§ **EXERCISE 1**
Do these statements agree with the text on biodiversity loss in the Netherlands? Answer yes or no for each, quoting the deciding words. (a) The brochure was presented in Bonn. (b) The number of endangered species is shrinking. (c) Heathlands are showing improvements.
§ **EXERCISE 2**
In the text on biodiversity loss in the Netherlands, by what year did the Member States of the European Union agree to halt the loss of biodiversity?
§ **EXERCISE 3**
From the text on biodiversity loss in the Netherlands, pull out the passage that opens with the words "The Member States" and closes with "level (± 15%).", copying it unchanged.

§ **SUPPLIED TEXT**

····················

Halting biodiversity loss in the Netherlands: Evaluation of progress

20-05-2008 | Publication

In the Netherlands, biodiversity has steadily declined during the past century. Over the last years, this decline has been gradually slowing down. The implemented nature and environmental policy is starting to have its effect, but this will probably be insufficient to adhere to the European agreement of halting biodiversity loss by 2010. Decreasing overfertilisation and acidification have had positive effects on the loss of biodiversity. Land available to plant and animal species is increasing, due to the expansion of nature areas. However, the number of endangered species is also growing larger and many internationally important species are declining.

Biodiversity loss in the Netherlands is slowing down, but at a low level

The Member States of the European Union agreed to halt the loss of biodiversity by 2010. This brochure is a first attempt to evaluate the progress towards the 2010-target in the Netherlands, by means of the set of headline indicators as selected under the Convention on Biological Diversity (CBD), the European Environment Agency and European Union. The brochure is presented on may 20th 2008 during the 9th Conference of the Parties (COP 9) of the CBD in Bonn.

Findings

  • Overall, biodiversity loss has not been halted yet. Homogenisation still continues.
  • Nationally, at the ecosystem level, biodiversity loss is halting slowly, but at a low biodiversity level (± 15%).
  • Looking in more detail, heathlands, grasslands and agriculture are still in decline. Forest and dunes show improvements.

····················

§ **SOURCE INFORMATION**
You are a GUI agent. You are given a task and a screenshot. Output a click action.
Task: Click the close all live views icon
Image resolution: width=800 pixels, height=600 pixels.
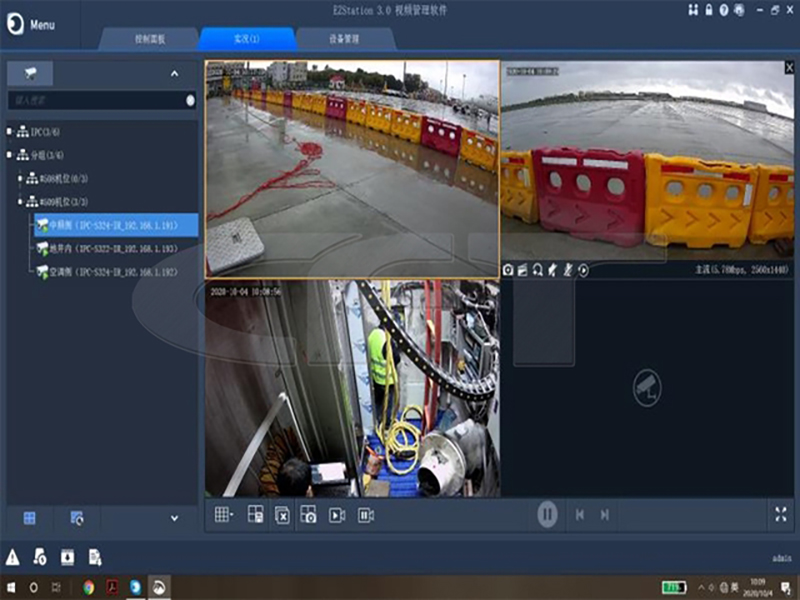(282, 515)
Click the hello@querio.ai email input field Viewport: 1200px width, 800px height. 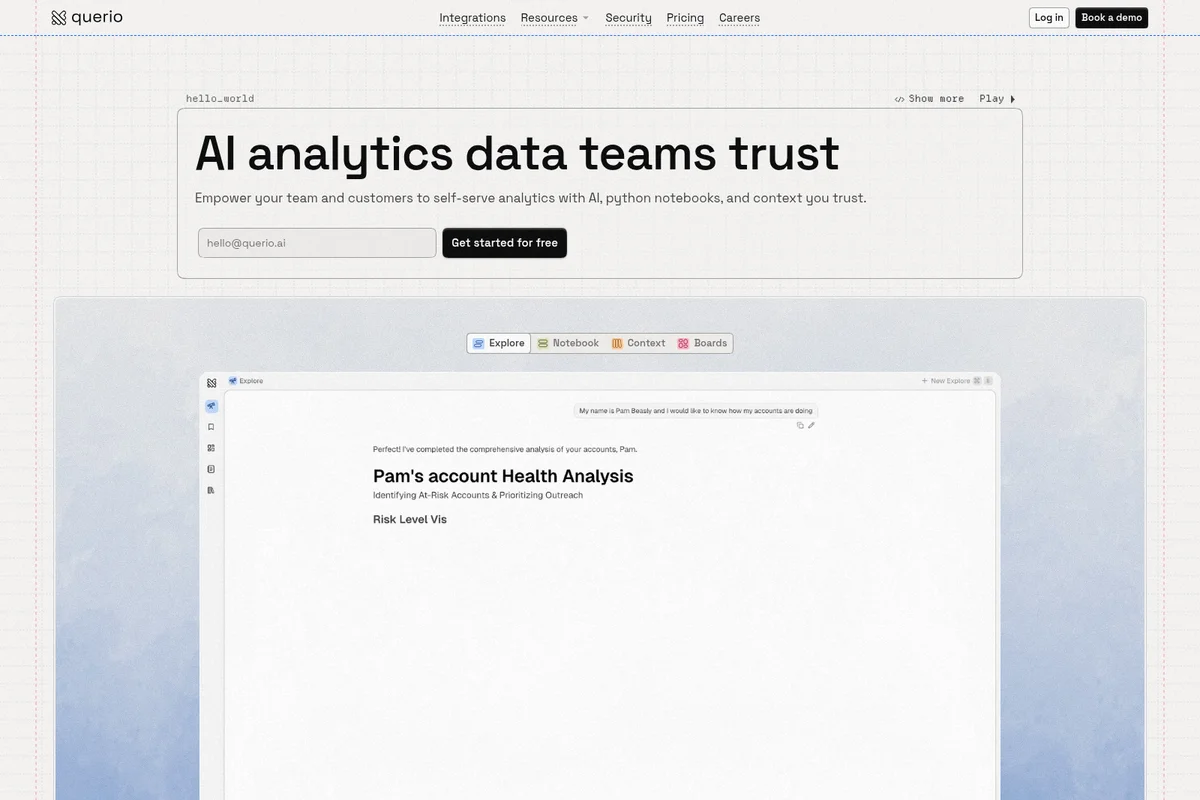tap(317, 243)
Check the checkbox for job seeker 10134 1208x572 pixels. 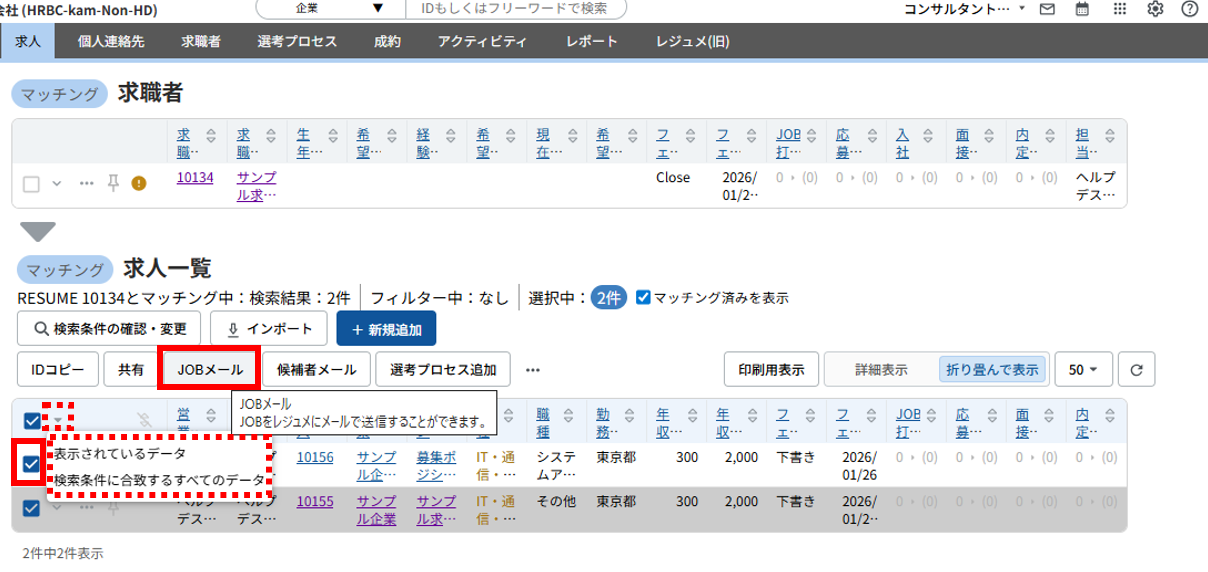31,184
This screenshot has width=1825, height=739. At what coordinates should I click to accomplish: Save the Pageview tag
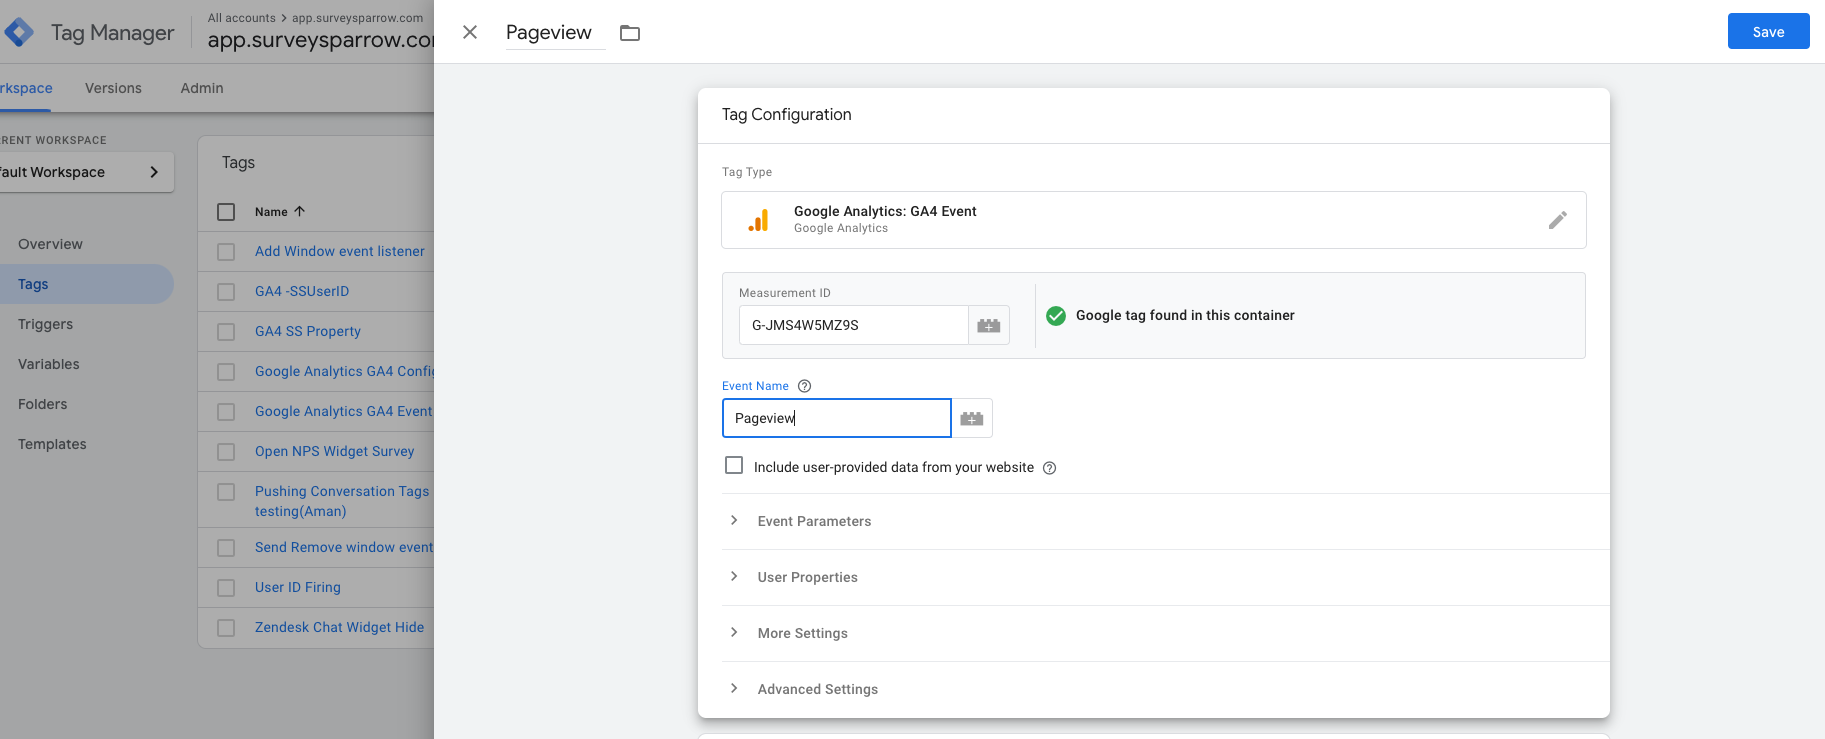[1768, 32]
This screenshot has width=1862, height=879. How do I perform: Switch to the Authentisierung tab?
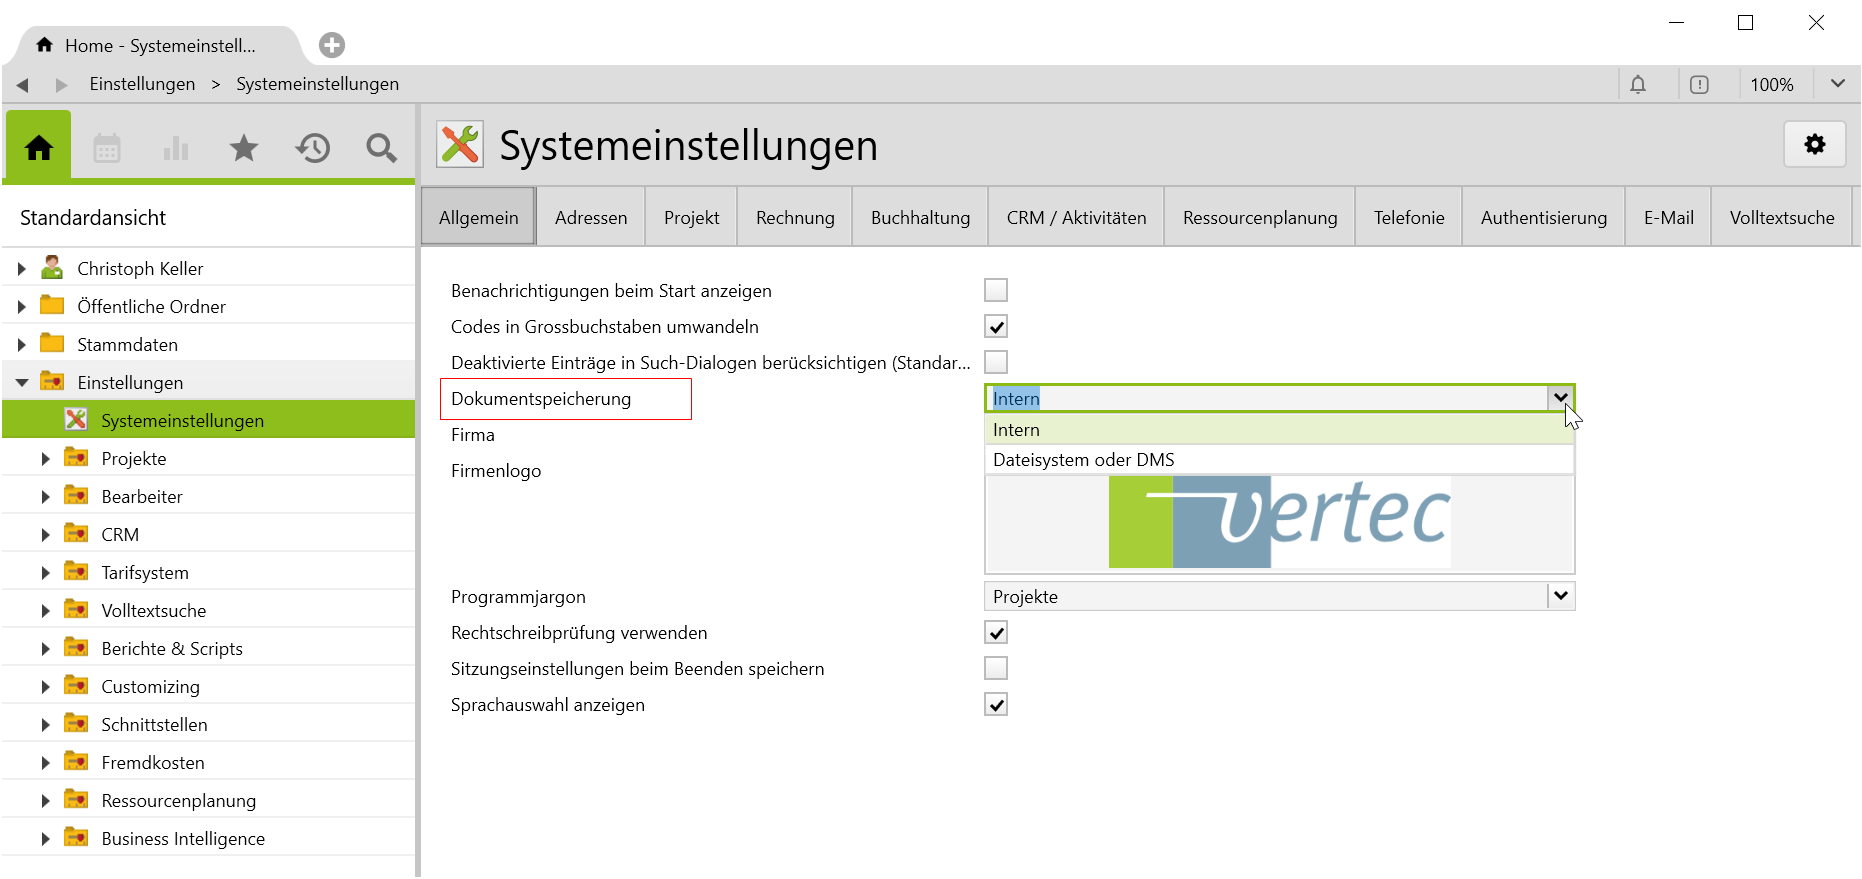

····················

§ **YOUR SOLUTION 1**
(a) Yes: "during the 9th Conference of the Parties (COP 9) of the CBD in Bonn"
(b) No: "the number of endangered species is also growing larger"
(c) No: "heathlands, grasslands and agriculture are still in decline"

§ **YOUR SOLUTION 2**
By 2010.

§ **YOUR SOLUTION 3**
The Member States of the European Union agreed to halt the loss of biodiversity by 2010. This brochure is a first attempt to evaluate the progress towards the 2010-target in the Netherlands, by means of the set of headline indicators as selected under the Convention on Biological Diversity (CBD), the European Environment Agency and European Union. The brochure is presented on may 20th 2008 during the 9th Conference of the Parties (COP 9) of the CBD in Bonn.

Findings

  • Overall, biodiversity loss has not been halted yet. Homogenisation still continues.
  • Nationally, at the ecosystem level, biodiversity loss is halting slowly, but at a low biodiversity level (± 15%).